Monday, September 5, 2011

Just Around the River Bend

This evening I huffed and puffed up the big hill in my neighborhood toward a horizon drenched in honeyed light. I stepped over scuttling baby lizards, past tall gates covered in climbing jasmine, and smiled at the lady watering flowers under the giant wooden cross that stands erect in her front yard.

As I walked through this peaceful quiet I noticed my deep thoughts were punctuated by even deeper sighs; my shoulders were rigidly tense and the muscles around my chest were slowly tightening around my steadily beating heart, and I realized I was waiting for something.

With this realization came a flood of realizations—that I'd been sighing deep yesterday, and the day before, and the day before that, and I've been living as if I am waiting for something.

It doesn't take long for me to identify the things I'm waiting for.
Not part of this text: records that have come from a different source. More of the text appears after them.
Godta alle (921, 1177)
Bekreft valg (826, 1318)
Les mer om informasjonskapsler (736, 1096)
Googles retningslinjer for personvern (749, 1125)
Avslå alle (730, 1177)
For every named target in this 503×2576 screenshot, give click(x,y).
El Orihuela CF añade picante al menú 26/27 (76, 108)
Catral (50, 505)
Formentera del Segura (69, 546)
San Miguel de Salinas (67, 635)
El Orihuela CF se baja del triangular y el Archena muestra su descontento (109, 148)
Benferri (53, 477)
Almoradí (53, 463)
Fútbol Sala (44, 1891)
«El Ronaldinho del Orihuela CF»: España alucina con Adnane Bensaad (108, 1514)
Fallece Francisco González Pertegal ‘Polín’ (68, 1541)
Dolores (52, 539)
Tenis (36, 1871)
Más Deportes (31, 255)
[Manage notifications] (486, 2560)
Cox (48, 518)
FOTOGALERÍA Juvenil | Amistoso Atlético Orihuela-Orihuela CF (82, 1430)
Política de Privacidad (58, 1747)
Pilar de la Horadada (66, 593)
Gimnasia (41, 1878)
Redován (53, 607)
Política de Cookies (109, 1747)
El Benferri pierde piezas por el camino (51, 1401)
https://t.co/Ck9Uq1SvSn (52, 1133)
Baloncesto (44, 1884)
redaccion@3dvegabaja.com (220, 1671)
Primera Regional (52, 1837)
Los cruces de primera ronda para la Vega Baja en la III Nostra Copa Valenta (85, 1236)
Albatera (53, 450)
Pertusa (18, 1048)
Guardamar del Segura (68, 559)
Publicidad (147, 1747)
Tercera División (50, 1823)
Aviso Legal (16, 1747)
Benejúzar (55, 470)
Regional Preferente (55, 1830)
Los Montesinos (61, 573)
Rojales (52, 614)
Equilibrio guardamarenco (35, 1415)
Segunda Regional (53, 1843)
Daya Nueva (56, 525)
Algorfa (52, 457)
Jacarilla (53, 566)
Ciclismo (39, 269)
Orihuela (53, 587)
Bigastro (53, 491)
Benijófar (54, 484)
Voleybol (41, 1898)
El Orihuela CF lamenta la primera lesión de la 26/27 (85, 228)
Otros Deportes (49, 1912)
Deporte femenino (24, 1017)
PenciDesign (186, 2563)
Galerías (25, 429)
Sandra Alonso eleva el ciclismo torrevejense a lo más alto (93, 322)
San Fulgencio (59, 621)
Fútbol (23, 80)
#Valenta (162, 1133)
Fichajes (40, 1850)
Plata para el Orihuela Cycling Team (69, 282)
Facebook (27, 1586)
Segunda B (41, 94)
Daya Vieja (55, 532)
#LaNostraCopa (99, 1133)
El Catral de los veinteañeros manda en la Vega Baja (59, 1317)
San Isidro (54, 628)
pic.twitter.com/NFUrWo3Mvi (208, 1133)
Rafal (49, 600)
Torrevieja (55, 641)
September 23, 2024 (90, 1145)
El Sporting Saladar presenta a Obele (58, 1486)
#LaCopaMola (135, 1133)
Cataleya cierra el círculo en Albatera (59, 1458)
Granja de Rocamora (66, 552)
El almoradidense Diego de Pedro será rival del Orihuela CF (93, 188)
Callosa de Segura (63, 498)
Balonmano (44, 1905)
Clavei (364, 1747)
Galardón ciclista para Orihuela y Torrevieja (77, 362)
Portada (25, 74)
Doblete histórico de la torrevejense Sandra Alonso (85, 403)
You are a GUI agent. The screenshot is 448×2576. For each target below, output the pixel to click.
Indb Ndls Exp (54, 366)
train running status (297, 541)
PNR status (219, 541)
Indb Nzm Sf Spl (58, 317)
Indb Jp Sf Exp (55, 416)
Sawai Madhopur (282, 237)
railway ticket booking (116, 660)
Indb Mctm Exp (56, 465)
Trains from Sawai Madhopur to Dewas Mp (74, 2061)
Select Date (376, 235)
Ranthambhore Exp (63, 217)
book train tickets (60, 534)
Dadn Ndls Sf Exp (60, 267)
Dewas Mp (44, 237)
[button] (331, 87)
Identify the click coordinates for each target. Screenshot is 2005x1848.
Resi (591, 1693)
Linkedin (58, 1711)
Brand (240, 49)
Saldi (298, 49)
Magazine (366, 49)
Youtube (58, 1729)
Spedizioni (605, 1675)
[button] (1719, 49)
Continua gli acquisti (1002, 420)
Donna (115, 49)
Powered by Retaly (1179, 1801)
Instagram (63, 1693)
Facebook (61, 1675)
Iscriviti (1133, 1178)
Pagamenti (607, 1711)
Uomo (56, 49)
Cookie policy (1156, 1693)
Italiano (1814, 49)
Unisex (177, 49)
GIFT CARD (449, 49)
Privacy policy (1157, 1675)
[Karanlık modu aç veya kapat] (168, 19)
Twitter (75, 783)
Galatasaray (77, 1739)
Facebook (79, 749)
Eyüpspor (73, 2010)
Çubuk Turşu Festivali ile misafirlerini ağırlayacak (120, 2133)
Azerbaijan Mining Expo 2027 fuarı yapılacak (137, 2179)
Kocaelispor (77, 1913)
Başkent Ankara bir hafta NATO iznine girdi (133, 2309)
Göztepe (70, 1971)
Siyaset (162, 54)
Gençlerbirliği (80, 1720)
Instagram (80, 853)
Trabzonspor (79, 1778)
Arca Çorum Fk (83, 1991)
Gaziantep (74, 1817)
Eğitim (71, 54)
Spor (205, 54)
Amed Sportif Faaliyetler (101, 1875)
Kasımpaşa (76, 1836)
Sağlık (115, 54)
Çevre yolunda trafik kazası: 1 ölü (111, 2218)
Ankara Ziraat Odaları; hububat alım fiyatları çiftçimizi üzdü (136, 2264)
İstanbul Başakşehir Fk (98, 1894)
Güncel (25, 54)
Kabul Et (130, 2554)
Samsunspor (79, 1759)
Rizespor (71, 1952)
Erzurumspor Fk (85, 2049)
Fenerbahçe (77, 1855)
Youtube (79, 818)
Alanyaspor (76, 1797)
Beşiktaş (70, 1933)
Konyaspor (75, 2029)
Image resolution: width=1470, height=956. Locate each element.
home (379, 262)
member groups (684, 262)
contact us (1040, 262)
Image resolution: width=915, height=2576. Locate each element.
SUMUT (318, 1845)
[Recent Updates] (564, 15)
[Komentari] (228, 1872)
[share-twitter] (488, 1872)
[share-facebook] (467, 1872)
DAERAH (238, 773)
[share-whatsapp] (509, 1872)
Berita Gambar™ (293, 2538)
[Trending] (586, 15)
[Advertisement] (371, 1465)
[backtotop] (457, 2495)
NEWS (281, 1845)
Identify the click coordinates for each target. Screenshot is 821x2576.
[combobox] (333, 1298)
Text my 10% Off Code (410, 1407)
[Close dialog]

I'm waiting for spring semester when I'll hopefully be healthy enough to resume my philosophy classes after taking this semester off; I'm waiting to finish my degree so I can get a Ph.D. so I have more teaching prospects; I'm waiting for the floor to get mopped so I can put my feet up, the papers to get graded so I can read a book, the weekend to end so I can resume teaching, and the work week to end so I can resume resting; I'm waiting for the day my body is healthy enough to go hiking at sunrise and running at sunset; and, if I'm honest, I'm waiting for the day I meet a man who makes my heart quicken and my soul stand in awe of a God who gives good husbandly gifts. And I know that what I'm really waiting for is a life that looks the way I think it should.

I didn't do this when I was a kid. When I was a kid I had a settled contentedness, and although I sometimes burst into a heartfelt rendition of Pocahontas' "Just Around the River Bend," I wasn't thinking about the bend in life's road—or river—that brings surprising, and sometimes jarring and undesirable changes. I was living in the here and now, soaking up the gifts of the present.

Sometime before I joined the ranks of the double digit folk I had a few adults tell me I'd grow into an adult and wish I were a kid again, and so I determined to live it up in my youth. I climbed the highest trees, ate the stickiest candy, explored the wildest corners of the neighborhood, and rollerbladed down the steepest hills. I enjoyed years of this childhood reverie, and then I stepped quietly into adulthood, my soul popping with over-the-top ambition and swollen with starry-eyed dreams, and I started to sigh deep heavy sighs.

The thing about ambition is it's elusive—our imaginations whisper of greater victories and more satisfying conquests; and the thing about dreams is they're not bound by time they way we are. And these grand imaginations and eternal dreams of ours, they're shadows of Another World that beckons our sighing souls; they are the signposts that declare "You're not made for here!...you are not made for here!...you are not made for here."

These heavenly shadows remind me that my life was supposed to look different than it does. My soul was created to delight in God's unveiled glory in a Paradise untarnished by human narcissism and rebellion. My imaginative mind was created to drink deep from the Fount of all Wisdom and Knowledge, and my heart was created to commune with the Creator God's in a state of deepest, eternal satisfaction. And so I know, when I sigh deep and restless, I am really longing for the home I haven't seen, for the place God is preparing for those who love him.

I think perhaps Pocahontas gives us an apt reminder as we journey toward our heaven-home (!). This home, whose earthly echoes awaken aching desires, is waiting unseen around a distant bend on the Way of Jesus. It is the culmination of this journey; the last and greatest destination on a thrilling and tiring pilgrimage. Heaven—seeing Jesus face to face—is not something we just sit around and wait for, and it's not something totally disconnected from and unrelated to the terrain we traverse today, and tomorrow, and the day after. It is something we move toward now, in this fleeting present.

Today we make it our greatest ambition to drink deep from the Fount of Wisdom so that we one day recognize his voice that roars like raging waters....

...We remember that the Object of our greatest and truest desire lives in us, walks with us, and fights for us; and He is the only one who can satisfy....

...We fix our eyes on the glorious truth that Immanuel, God with us, is preparing for us a home that is a Divine Kingdom, and this Divine Kingdom is being established among us, here on earth: Now, in this moment....

...Today we, the Saints, get to build this eternally victorious Kingdom in the power of the Spirit and the presence of Jesus. And when our bodies grow tired and our minds grow weak, when our days seem dull and understated and we're tempted to heave deep and heavy sighs, we let the Father teach our lungs to inhale grace and exhale gratitude, because these are the air of heaven.

1 comment:

  1. A good reminder as we begin our year of 5th grade homeschool adventures with an infant in tow. Thank you!